The text, sometimes spoken in English, or sung in Kannada, is based on the Sunya Sampadane, which means ‘attaining nothingness’, from the English translation by Judith Kroll and U. R. Anandamurthy. It tells Mahadevi’s story in narrative and in poetry: she was born to pious parents, initiated into Shiva worship as a young girl, married to a petty prince of the region. One day Mahadevi left her husband, and because he tried to hold her back by her sari, she left the sari in his hands and wandered naked, covered only in her long hair, searching for union with Shiva, who she addressed by the name that has become the signature to her poems - Mallikarjuna - Lord White as Jasmine. Mahadevi died very young, but her poetic voice is one of the most poignantly beautiful of the whole Vira Shavaite tradition.
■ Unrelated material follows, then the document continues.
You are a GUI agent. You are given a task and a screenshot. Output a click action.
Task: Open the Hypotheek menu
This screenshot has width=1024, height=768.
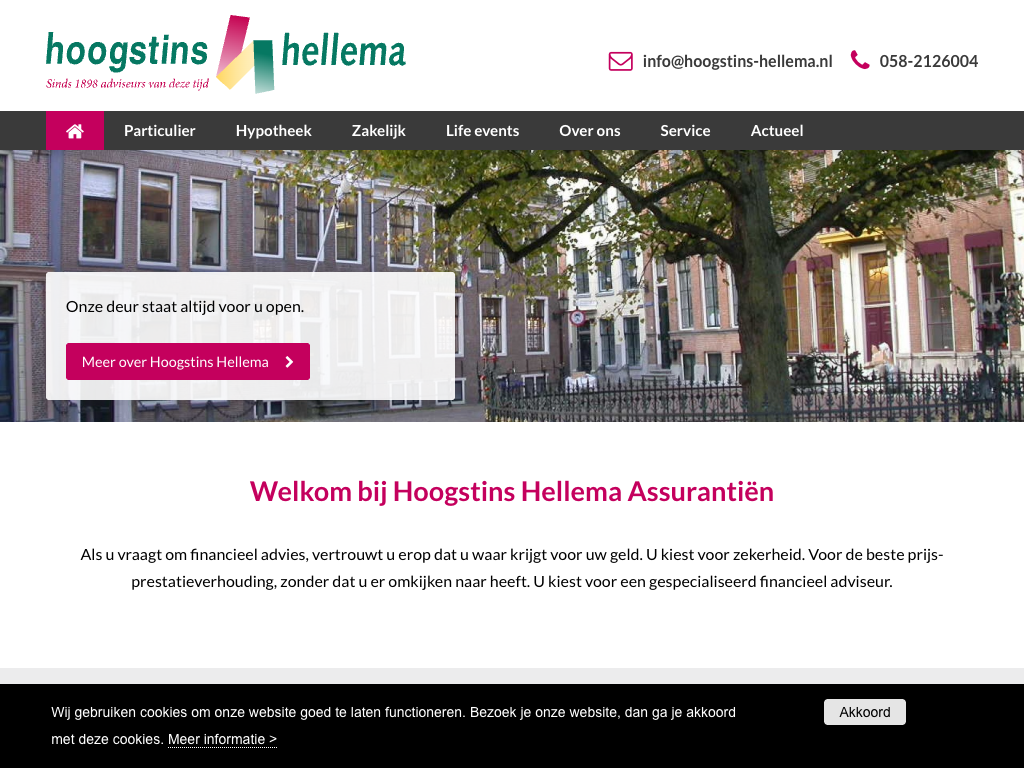coord(274,131)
Three puppets were conceived and constructed to embody Mahadevi’s experience of the dissolution of self, the emptying of ego and the ecstatic union with the divine; one, made of ice, melts; one, made of cloth, disembowels itself, and the last, of paper and metal, burns, leaving only a luminous outer framework of brass worked with lotuses and the symbols of godhead - triangles, circles and squares.
These puppets and the work that Gitanjali does to control and manipulate them engender a state of being in her that is not ‘pretended’ or ‘acted’ but is simply the state that happens when that sort of work is done in performance, like the trance state of kavadi dancers and theyyam dancers in South India. The puppet and puppet techniques derive from Gitanjali’s interest in folk and ritual traditions.
Gitanjali’s performance uses Bharata Natyam, kalarippayattu, the puppets, the spoken word, music and a yantra-inspired stage design. It lasts for 45 minutes without an intermission.